[[ Exercise materials, beginning ]]
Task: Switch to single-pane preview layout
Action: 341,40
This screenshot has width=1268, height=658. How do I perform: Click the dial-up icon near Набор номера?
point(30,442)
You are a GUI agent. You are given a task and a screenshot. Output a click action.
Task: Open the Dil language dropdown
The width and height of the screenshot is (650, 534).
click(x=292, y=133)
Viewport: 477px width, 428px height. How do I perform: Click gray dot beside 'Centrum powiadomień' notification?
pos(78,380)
[[ Exercise materials, end ]]
[[ Exercise materials, beginning ]]
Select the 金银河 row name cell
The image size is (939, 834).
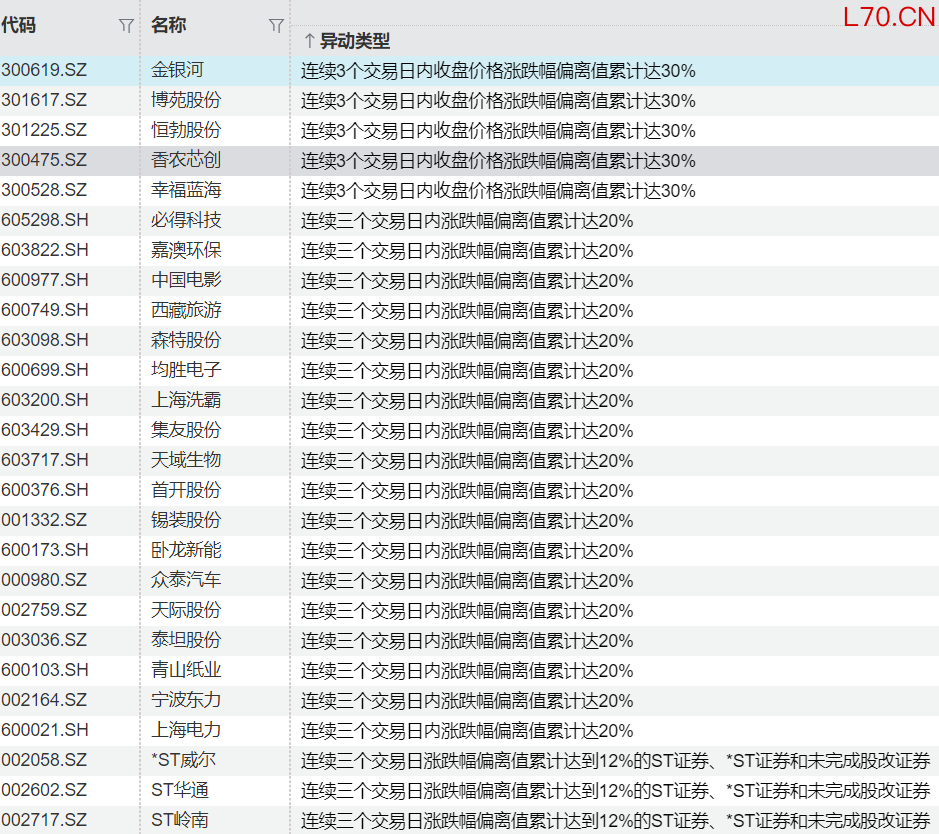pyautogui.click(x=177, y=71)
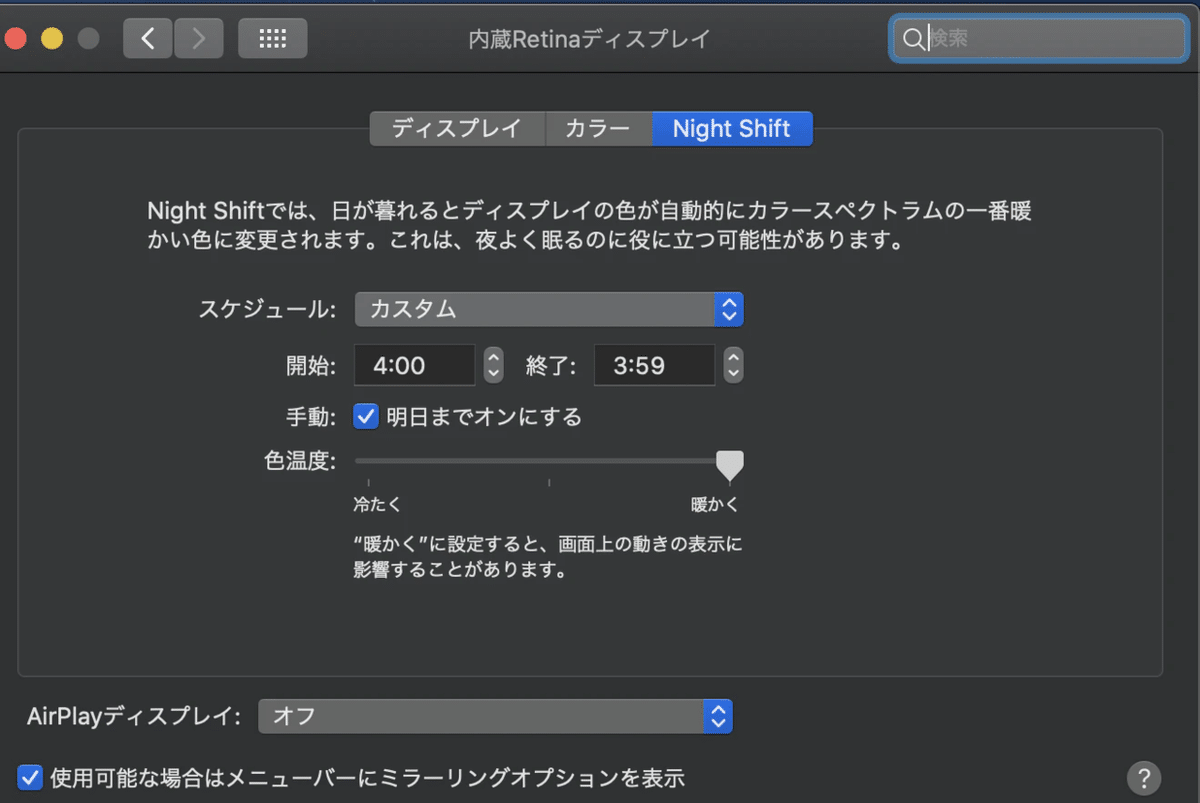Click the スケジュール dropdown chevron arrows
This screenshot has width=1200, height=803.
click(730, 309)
[[ Exercise materials, end ]]
## Task objective
Reproduce exactly the section above that begins at the line containing "This screenshot has width=1268, height=658." and ends at the line containing "Task: Open the Dil language dropdown", leaving out all other lines.

## Solution
This screenshot has width=1268, height=658. How do I perform: Click the dial-up icon near Набор номера?
point(30,442)
You are a GUI agent. You are given a task and a screenshot. Output a click action.
Task: Open the Dil language dropdown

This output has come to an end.